Dans tous les cas, les instances représentatives du personnel dans l'entreprise doivent être informées ou consultées avant toute décision d’installer un dispositif de contrôle des horaires ou d’accès aux locaux, comme le rappelle la Commission nationale de l’informatique et des libertés.
En matière de conservation, les données des salariés recueillies par l'employeur pour le suivi de leur temps de travail (mais aussi de leur temps d'absence de l'entreprise) peuvent être gardées dans l'entreprise pendant 5 ans. Celles qui concernent la sécurité et l'accès à l'entreprise doivent, en revanche, être supprimées par l'employeur 3 mois après leur enregistrement.
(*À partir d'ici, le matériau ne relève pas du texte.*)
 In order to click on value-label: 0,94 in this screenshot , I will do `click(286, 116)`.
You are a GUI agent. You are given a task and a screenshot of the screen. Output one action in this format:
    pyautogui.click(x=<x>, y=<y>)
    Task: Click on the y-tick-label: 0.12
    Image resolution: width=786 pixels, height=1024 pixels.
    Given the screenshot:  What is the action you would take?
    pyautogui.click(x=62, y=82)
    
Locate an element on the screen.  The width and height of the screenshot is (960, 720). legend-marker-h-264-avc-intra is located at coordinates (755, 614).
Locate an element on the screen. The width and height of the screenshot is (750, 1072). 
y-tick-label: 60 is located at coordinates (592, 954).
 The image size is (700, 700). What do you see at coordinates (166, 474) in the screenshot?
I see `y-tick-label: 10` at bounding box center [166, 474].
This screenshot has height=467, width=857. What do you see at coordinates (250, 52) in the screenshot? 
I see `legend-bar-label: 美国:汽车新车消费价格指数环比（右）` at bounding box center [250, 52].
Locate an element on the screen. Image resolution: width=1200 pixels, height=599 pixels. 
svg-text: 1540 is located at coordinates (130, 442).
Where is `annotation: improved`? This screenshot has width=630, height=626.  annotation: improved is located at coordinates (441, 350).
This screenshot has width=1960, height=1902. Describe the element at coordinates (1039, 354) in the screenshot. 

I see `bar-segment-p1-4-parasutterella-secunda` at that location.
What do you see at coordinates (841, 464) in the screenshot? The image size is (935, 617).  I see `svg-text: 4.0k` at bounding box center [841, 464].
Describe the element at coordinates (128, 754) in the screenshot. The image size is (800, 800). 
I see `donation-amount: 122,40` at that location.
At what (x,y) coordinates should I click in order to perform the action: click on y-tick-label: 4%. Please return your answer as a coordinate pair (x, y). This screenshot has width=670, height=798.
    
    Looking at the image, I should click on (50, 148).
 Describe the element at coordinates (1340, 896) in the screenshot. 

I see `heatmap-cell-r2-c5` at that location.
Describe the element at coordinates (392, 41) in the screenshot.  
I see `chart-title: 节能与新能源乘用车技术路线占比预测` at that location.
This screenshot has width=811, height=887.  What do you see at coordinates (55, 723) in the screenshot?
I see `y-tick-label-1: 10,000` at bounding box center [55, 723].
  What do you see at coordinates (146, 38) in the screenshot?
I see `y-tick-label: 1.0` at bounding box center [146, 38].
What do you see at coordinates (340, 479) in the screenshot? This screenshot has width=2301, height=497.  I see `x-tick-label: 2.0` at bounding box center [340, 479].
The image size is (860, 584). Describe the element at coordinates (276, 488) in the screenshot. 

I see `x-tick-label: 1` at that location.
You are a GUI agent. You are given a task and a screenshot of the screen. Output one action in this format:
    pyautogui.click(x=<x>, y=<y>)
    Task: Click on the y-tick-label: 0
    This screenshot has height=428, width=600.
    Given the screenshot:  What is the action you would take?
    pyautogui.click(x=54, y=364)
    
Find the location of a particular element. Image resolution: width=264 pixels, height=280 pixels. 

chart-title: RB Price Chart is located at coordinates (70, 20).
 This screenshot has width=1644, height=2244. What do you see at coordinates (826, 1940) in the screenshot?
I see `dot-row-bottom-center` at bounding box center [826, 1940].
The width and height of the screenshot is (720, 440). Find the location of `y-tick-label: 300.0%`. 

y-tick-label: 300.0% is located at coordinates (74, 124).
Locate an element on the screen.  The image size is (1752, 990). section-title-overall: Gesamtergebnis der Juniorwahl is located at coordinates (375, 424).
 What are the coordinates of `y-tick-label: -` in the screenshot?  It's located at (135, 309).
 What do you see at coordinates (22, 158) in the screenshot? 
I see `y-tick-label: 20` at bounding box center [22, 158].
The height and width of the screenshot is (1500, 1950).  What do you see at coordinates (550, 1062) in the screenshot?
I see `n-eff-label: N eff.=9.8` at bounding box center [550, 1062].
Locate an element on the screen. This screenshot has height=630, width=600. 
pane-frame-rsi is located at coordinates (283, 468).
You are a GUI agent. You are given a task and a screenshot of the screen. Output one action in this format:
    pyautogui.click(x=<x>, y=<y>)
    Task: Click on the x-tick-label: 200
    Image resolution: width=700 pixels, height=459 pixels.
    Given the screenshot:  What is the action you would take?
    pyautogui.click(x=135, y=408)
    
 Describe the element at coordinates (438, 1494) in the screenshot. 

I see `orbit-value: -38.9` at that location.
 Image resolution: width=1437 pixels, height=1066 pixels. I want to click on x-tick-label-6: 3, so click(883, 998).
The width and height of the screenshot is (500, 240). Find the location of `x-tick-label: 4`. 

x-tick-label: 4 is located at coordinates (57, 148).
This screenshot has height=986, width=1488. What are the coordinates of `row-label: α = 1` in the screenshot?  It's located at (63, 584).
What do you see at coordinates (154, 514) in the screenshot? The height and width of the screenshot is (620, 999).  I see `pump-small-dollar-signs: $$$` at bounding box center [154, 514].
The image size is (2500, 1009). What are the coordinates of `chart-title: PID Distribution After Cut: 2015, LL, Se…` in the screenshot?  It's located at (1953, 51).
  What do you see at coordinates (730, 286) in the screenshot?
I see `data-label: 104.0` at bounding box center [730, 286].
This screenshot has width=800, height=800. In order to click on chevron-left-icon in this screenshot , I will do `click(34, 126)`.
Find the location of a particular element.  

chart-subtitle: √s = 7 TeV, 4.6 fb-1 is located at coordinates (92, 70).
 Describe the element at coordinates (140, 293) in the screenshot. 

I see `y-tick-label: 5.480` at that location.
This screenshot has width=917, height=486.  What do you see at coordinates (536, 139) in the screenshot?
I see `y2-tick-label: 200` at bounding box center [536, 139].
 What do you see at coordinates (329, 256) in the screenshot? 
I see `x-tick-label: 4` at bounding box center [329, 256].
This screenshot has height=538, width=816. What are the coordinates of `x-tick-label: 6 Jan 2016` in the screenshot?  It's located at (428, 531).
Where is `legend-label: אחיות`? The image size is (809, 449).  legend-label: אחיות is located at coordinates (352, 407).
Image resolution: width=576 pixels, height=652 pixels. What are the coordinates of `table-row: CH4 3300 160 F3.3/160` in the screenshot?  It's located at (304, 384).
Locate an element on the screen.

Les données des salariés en lien avec l'utilisation du numérique dans l'entreprise
Lorsqu'un employeur met à disposition de ses salariés des outils informatiques nécessaires à la réalisation de leurs missions, toutes les données contenues dans les fichiers, les courriels, les historiques de recherche, etc., sont considérées comme ayant un caractère professionnel.
De ce fait, l'employeur est autorisé légalement à pouvoir prendre connaissance et à contrôler toutes ces données, d'une part dans le but de limiter les risques d’abus d’une utilisation trop personnelle de ces outils et, d'autre part, pour assurer la sécurité des réseaux informatiques de son entreprise et éviter qu'ils subissent des attaques.
L'accès à ces données doit toutefois être réalisé dans le respect de la vie privée des salariés concernés. Ces derniers doivent d'ailleurs être informés par l'employeur des raisons qui l'amène à contrôler ce type de données.
En revanche, par exemple, un courriel ou un fichier informatique ayant pour objet "personnel" ou "privé" ne peut pas être consulté par l’employeur, même si ce dernier a interdit d’utiliser les outils de l’entreprise à des fins personnelles, au titre qu'un salarié a droit au respect de sa vie privée et au secret de ses correspondances privées, même lorsqu'il est au travail.
L'employeur peut néanmoins le faire, mais seulement en présence du salarié ou après l'avoir prévenu au préalable, ou en cas de risque ou évènement particulier que seule la justice peut apprécier ensuite si un litige en lien avec une telle situation survient entre un employeur et un salarié.
D'autre part, l’usage par l'employeur de logiciels permettant d’enregistrer à distance toutes les actions accomplies sur un ordinateur (des logiciels appelés "keyloggers") est interdit par la loi sauf si leur utilisation répond à un impératif exceptionnel de sécurité.
En matière de contrôle de l'utilisation des outils informatiques par l'employeur, dans tous les cas, les instances représentatives du personnel doivent être informées ou consultées avant la mise en œuvre d’un tel dispositif.